**Goal**
Rewrite the listing below as a Markdown table with two columns, Number and Record line, giving each line a row number. Leave out blank lines.

[Records from a data source]
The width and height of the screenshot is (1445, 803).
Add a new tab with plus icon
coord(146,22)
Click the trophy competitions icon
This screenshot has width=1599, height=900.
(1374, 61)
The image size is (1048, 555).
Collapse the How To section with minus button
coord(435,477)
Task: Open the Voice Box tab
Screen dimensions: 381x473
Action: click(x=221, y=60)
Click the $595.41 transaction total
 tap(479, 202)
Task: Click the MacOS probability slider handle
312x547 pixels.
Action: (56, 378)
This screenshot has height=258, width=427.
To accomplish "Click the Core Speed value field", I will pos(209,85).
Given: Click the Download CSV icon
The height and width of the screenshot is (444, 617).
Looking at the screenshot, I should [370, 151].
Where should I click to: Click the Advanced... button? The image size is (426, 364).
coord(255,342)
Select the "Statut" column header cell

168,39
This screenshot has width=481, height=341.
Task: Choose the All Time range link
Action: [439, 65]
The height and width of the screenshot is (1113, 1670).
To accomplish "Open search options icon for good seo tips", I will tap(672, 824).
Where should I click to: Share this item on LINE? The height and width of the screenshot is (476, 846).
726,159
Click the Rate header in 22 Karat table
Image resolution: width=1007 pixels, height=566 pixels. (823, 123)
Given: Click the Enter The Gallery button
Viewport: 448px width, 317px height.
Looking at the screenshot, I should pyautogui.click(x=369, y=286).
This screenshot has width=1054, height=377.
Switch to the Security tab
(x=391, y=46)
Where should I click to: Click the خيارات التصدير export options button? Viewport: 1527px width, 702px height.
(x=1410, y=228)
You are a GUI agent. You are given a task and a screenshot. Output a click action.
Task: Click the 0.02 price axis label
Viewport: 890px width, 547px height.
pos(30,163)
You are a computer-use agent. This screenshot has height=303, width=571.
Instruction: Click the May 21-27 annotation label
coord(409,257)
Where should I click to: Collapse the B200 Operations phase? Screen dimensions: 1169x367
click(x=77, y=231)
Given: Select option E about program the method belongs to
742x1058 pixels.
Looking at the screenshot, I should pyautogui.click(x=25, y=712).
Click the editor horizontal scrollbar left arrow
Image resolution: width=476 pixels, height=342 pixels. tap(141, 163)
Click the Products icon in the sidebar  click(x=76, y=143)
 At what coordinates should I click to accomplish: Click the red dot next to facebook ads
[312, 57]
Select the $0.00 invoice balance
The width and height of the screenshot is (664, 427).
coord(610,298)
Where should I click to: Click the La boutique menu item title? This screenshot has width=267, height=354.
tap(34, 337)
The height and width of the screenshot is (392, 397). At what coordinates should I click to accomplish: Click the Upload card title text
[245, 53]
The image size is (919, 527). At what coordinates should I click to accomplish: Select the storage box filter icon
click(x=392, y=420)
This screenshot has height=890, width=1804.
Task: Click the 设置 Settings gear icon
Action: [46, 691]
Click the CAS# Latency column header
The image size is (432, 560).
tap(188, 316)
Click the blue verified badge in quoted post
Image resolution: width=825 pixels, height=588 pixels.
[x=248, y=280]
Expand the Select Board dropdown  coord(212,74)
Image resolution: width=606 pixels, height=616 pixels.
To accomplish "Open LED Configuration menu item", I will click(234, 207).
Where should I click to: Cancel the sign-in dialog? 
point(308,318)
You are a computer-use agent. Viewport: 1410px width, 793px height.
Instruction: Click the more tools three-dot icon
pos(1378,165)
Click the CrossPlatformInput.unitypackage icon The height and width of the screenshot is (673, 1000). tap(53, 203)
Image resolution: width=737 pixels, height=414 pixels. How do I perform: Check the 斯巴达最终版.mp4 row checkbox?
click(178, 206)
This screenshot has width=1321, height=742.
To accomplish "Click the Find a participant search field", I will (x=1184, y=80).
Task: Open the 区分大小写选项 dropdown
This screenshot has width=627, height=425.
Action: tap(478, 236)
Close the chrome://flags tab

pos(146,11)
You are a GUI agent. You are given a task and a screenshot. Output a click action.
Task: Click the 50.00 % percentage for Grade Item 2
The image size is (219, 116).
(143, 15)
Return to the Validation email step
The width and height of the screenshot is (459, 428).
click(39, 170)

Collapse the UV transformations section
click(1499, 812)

**Exercise answer**
| Number | Record line |
|---|---|
| 1 | The width and height of the screenshot is (1445, 803). |
| 2 | Add a new tab with plus icon |
| 3 | coord(146,22) |
| 4 | Click the trophy competitions icon |
| 5 | This screenshot has width=1599, height=900. |
| 6 | (1374, 61) |
| 7 | The image size is (1048, 555). |
| 8 | Collapse the How To section with minus button |
| 9 | coord(435,477) |
| 10 | Task: Open the Voice Box tab |
| 11 | Screen dimensions: 381x473 |
| 12 | Action: click(x=221, y=60) |
| 13 | Click the $595.41 transaction total |
| 14 |  tap(479, 202) |
| 15 | Task: Click the MacOS probability slider handle |
| 16 | 312x547 pixels. |
| 17 | Action: (56, 378) |
| 18 | This screenshot has height=258, width=427. |
| 19 | To accomplish "Click the Core Speed value field", I will pos(209,85). |
| 20 | Given: Click the Download CSV icon |
| 21 | The height and width of the screenshot is (444, 617). |
| 22 | Looking at the screenshot, I should [370, 151]. |
| 23 | Where should I click to: Click the Advanced... button? The image size is (426, 364). |
| 24 | coord(255,342) |
| 25 | Select the "Statut" column header cell |
| 26 | 168,39 |
| 27 | This screenshot has width=481, height=341. |
| 28 | Task: Choose the All Time range link |
| 29 | Action: [439, 65] |
| 30 | The height and width of the screenshot is (1113, 1670). |
| 31 | To accomplish "Open search options icon for good seo tips", I will tap(672, 824). |
| 32 | Where should I click to: Share this item on LINE? The height and width of the screenshot is (476, 846). |
| 33 | 726,159 |
| 34 | Click the Rate header in 22 Karat table |
| 35 | Image resolution: width=1007 pixels, height=566 pixels. (823, 123) |
| 36 | Given: Click the Enter The Gallery button |
| 37 | Viewport: 448px width, 317px height. |
| 38 | Looking at the screenshot, I should pyautogui.click(x=369, y=286). |
| 39 | This screenshot has width=1054, height=377. |
| 40 | Switch to the Security tab |
| 41 | (x=391, y=46) |
| 42 | Where should I click to: Click the خيارات التصدير export options button? Viewport: 1527px width, 702px height. |
| 43 | (x=1410, y=228) |
| 44 | You are a GUI agent. You are given a task and a screenshot. Output a click action. |
| 45 | Task: Click the 0.02 price axis label |
| 46 | Viewport: 890px width, 547px height. |
| 47 | pos(30,163) |
| 48 | You are a computer-use agent. This screenshot has height=303, width=571. |
| 49 | Instruction: Click the May 21-27 annotation label |
| 50 | coord(409,257) |
| 51 | Where should I click to: Collapse the B200 Operations phase? Screen dimensions: 1169x367 |
| 52 | click(x=77, y=231) |
| 53 | Given: Select option E about program the method belongs to |
| 54 | 742x1058 pixels. |
| 55 | Looking at the screenshot, I should pyautogui.click(x=25, y=712). |
| 56 | Click the editor horizontal scrollbar left arrow |
| 57 | Image resolution: width=476 pixels, height=342 pixels. tap(141, 163) |
| 58 | Click the Products icon in the sidebar  click(x=76, y=143) |
| 59 |  At what coordinates should I click to accomplish: Click the red dot next to facebook ads |
| 60 | [312, 57] |
| 61 | Select the $0.00 invoice balance |
| 62 | The width and height of the screenshot is (664, 427). |
| 63 | coord(610,298) |
| 64 | Where should I click to: Click the La boutique menu item title? This screenshot has width=267, height=354. |
| 65 | tap(34, 337) |
| 66 | The height and width of the screenshot is (392, 397). At what coordinates should I click to accomplish: Click the Upload card title text |
| 67 | [245, 53] |
| 68 | The image size is (919, 527). At what coordinates should I click to accomplish: Select the storage box filter icon |
| 69 | click(x=392, y=420) |
| 70 | This screenshot has height=890, width=1804. |
| 71 | Task: Click the 设置 Settings gear icon |
| 72 | Action: [46, 691] |
| 73 | Click the CAS# Latency column header |
| 74 | The image size is (432, 560). |
| 75 | tap(188, 316) |
| 76 | Click the blue verified badge in quoted post |
| 77 | Image resolution: width=825 pixels, height=588 pixels. |
| 78 | [x=248, y=280] |
| 79 | Expand the Select Board dropdown  coord(212,74) |
| 80 | Image resolution: width=606 pixels, height=616 pixels. |
| 81 | To accomplish "Open LED Configuration menu item", I will click(234, 207). |
| 82 | Where should I click to: Cancel the sign-in dialog?  |
| 83 | point(308,318) |
| 84 | You are a computer-use agent. Viewport: 1410px width, 793px height. |
| 85 | Instruction: Click the more tools three-dot icon |
| 86 | pos(1378,165) |
| 87 | Click the CrossPlatformInput.unitypackage icon The height and width of the screenshot is (673, 1000). tap(53, 203) |
| 88 | Image resolution: width=737 pixels, height=414 pixels. How do I perform: Check the 斯巴达最终版.mp4 row checkbox? |
| 89 | click(178, 206) |
| 90 | This screenshot has width=1321, height=742. |
| 91 | To accomplish "Click the Find a participant search field", I will (x=1184, y=80). |
| 92 | Task: Open the 区分大小写选项 dropdown |
| 93 | This screenshot has width=627, height=425. |
| 94 | Action: tap(478, 236) |
| 95 | Close the chrome://flags tab |
| 96 | pos(146,11) |
| 97 | You are a GUI agent. You are given a task and a screenshot. Output a click action. |
| 98 | Task: Click the 50.00 % percentage for Grade Item 2 |
| 99 | The image size is (219, 116). |
| 100 | (143, 15) |
| 101 | Return to the Validation email step |
| 102 | The width and height of the screenshot is (459, 428). |
| 103 | click(39, 170) |
| 104 | Collapse the UV transformations section |
| 105 | click(1499, 812) |